Это уже вызвало настороженность. А 24 ноября 1944 года, изучив данные фоторазведки, англичане пришли к выводу, что немецкие атомные лаборатории находятся к югу от Штутгарта, в районе Хехингена.
«Нужно что то предпринять», – решили союзники. Однако история распорядилась без них. Еще в середине сентября работы над атомным проектом практически остановились. Фабрики лежали в руинах, лаборатории спешно эвакуировались. Во время одной из бомбардировок сгорели цеха франкфуртской фирмы «Дегусса», изготавливавшей металлический уран.
Правда, уцелел склад, где хранилось пока еще необработанное сырье. На грузовиках его повезли в Рейнсберг – местечко неподалеку от Берлина. К концу декабря здесь соорудили новую установку для переработки урановых соединений. Едва работа была окончена, как произошла новая катастрофа. Советские войска прорвали Восточный фронт и двинулись на Берлин. Установку снова разобрали на части и спешно вывезли в Тюрингию, но она так никогда больше и не заработала.
Туда же, в Тюрингию, в местечко Штадтильм, пришлось уезжать и группе доктора Дибнера, который, наперекор Гейзенбергу, создал свой оригинальный урановый реактор. Теперь ученые поселились в старом школьном здании, чей подвал наверняка был неуязвим для бомб. Посреди подвала вырыли огромную яму, чтобы поместить туда реактор с брикетами оксида урана, с тяжелой водой и графитом.

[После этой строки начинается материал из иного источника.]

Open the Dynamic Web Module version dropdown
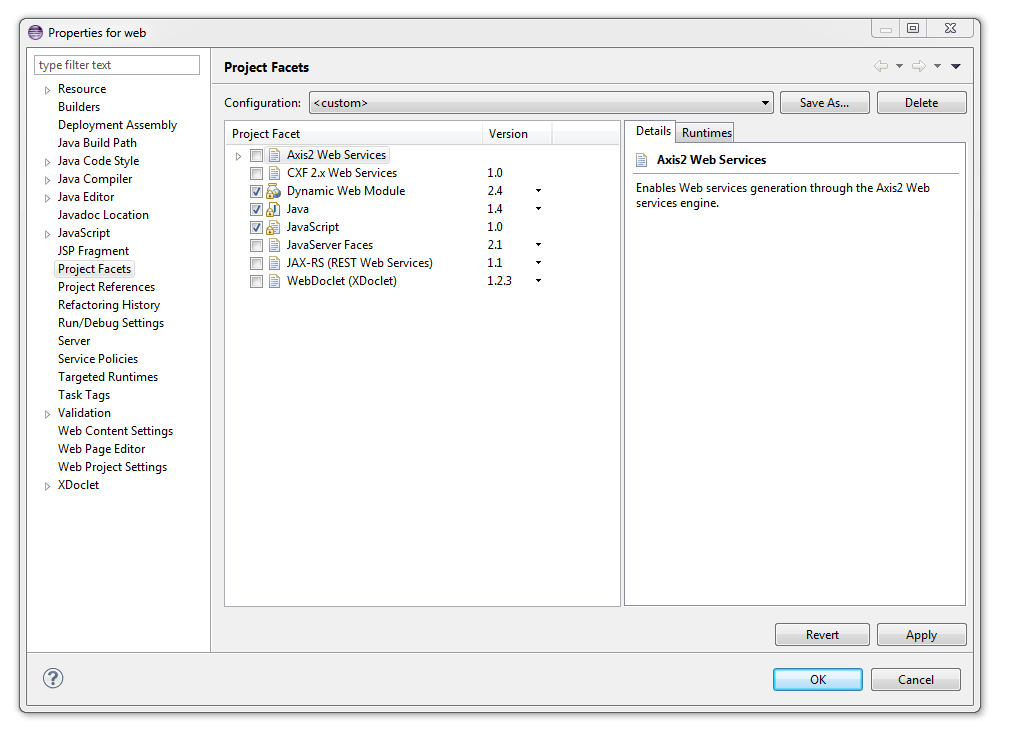(538, 190)
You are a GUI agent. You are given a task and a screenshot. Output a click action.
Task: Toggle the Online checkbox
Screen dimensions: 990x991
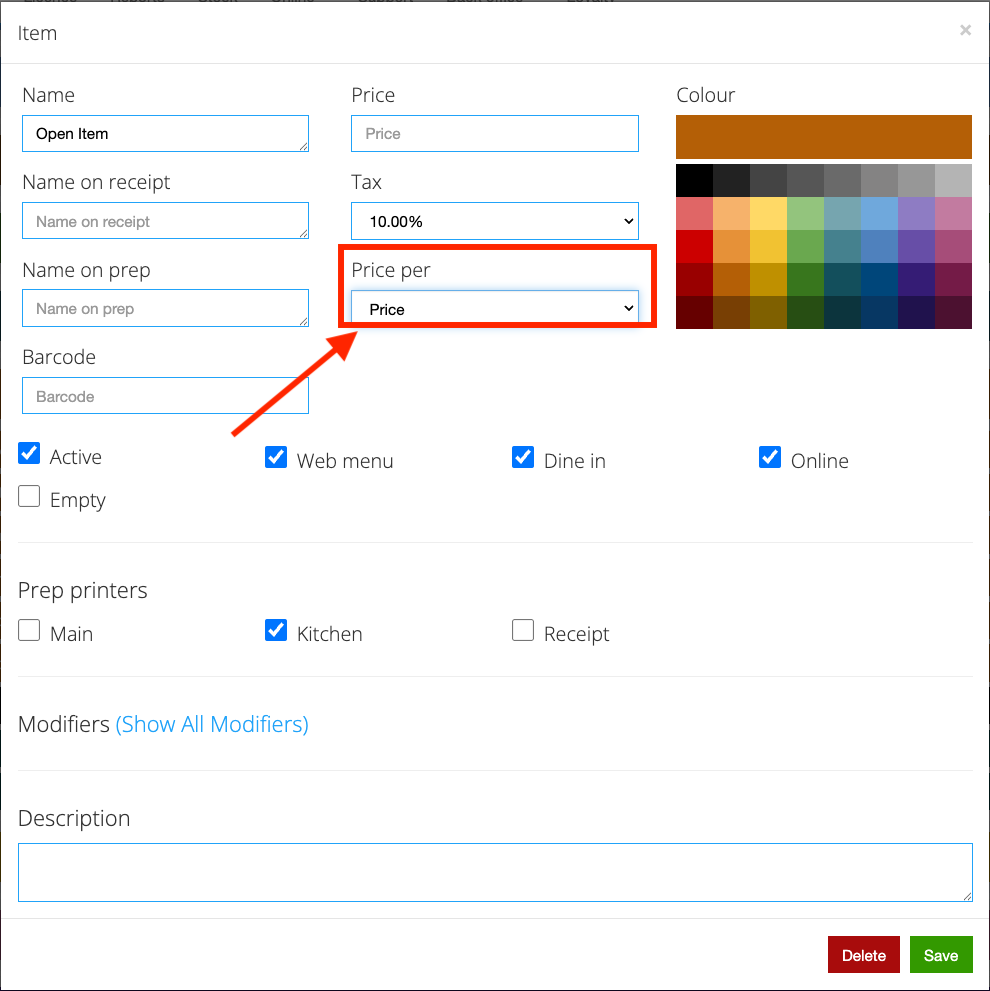(770, 457)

Эти брикеты – целых десять тонн – они заказали еще в мае; изготавливала их все та же фирма «Дегусса».
В ноябре были остановлены все работы по обогащению урана 235, что велись в Кандерне, близ швейцарской границы. Этого ожидали давно. Уже в сентябре стали готовиться к будущей эвакуации; еще тогда Хартек и Байерле отметили, что «Фрайбург и Кандерн лежат в опасной близости к линии фронта». Однако ультрацентрифугу не торопились вывозить из Фрайбурга, продолжались монтажные работы и в Кандерне. Власти не торопились избавляться от иллюзий. Они все еще верили, что в войне произойдет перелом. Лишь 24 ноября начали демонтировать лабораторию во Фрайбурге. Едва оборудование было вывезено в городок Целле под Ганновером, как наступил роковой день – 27 ноября. В этот день авиация союзников разрушила весь Фрайбург. Очень сильно пострадали цеха фирмы «Хеллиге», изготовившей центрифугу.

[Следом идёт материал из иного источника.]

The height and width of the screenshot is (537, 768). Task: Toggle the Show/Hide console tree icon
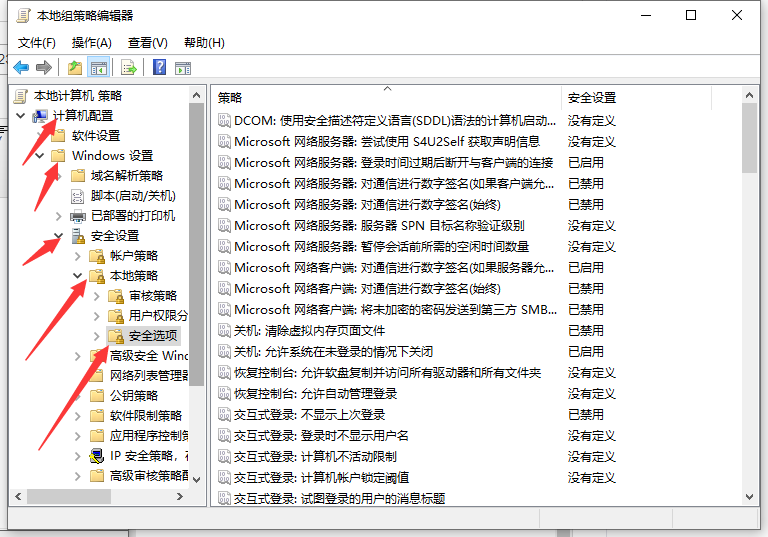coord(99,68)
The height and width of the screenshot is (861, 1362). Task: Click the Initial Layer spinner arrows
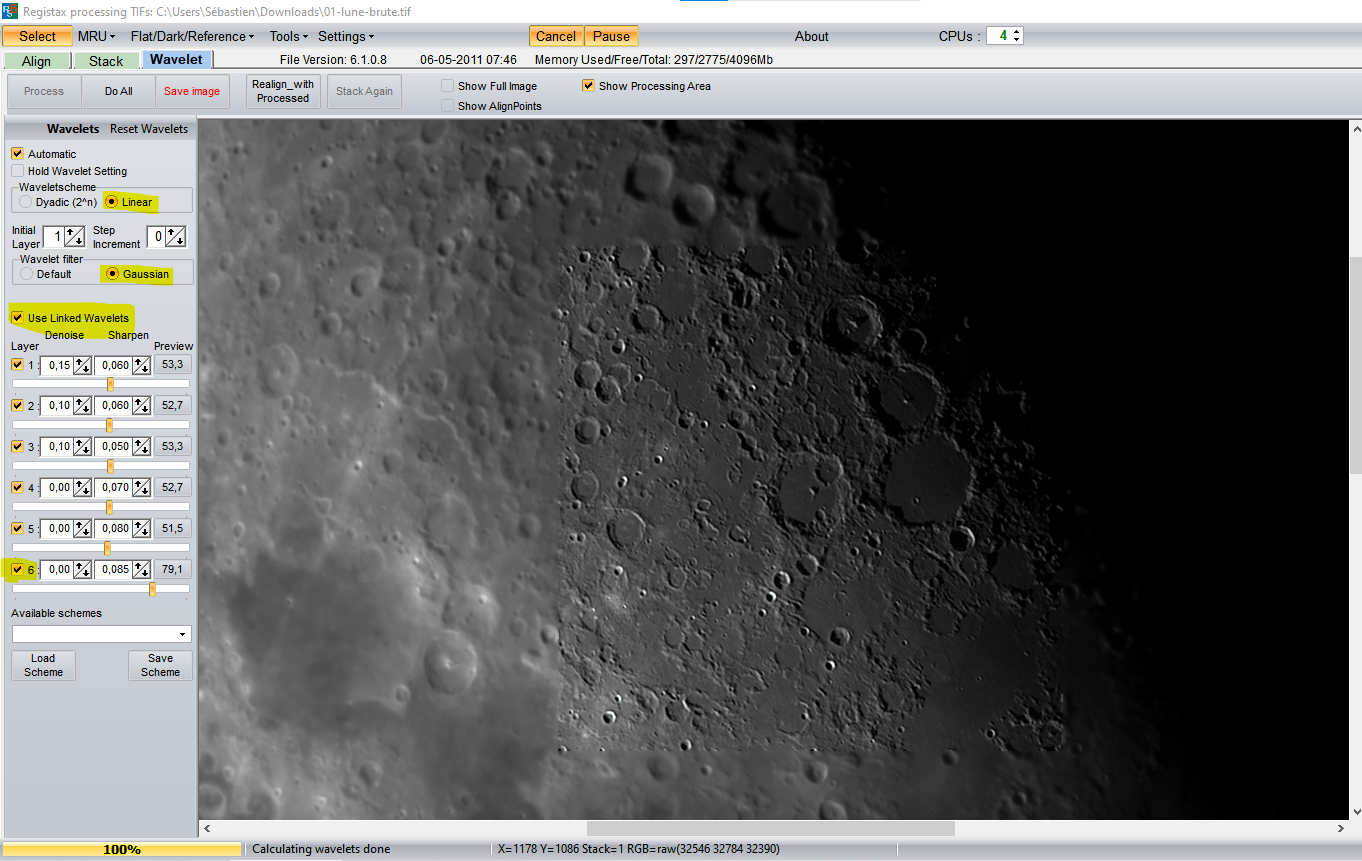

На новом месте лабораторию оборудовали в помещении прядильной фабрики, где еще недавно изготавливали шелк для парашютов. Хартек распорядился не оставлять несколько опытных образцов центрифуги в одном и том же здании. Поэтому часть их отвезли в Гамбург и укрыли в бункере.

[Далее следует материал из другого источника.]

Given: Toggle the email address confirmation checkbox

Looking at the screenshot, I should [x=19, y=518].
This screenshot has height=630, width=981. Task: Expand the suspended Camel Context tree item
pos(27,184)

Вот так в ожидании новых бомбардировок ученые силились избежать потерь. В конце 1944 года в Гамбурге собрались на совещание Хартек, Грот, Байерле и Зур – вся четверка ученых, которая в основном и занималась опытами с центрифугами. Вот итог: «Надо как можно быстрее изготавливать UZ III A 13». Тринадцатого декабря им позвонил Дибнер: по его словам, Герлах обещал, что на следующий год этот проект получит новую высшую степень срочности – Z1.
Между тем в середине декабря для профессора Гейзенберга, Макса фон Лауэ (ему исполнилось 65 лет) и многих других ученых, работавших в Хехингене, Тайльфингене и Хайгерлохе, началась новая жизнь. Все они были призваны в народное ополчение – фольксштурм. Нацисты готовились к последнему и решительному бою, а пока в сражение вступил один профессор Герлах. Шестнадцатого декабря он написал протестующее письмо Мартину Борману.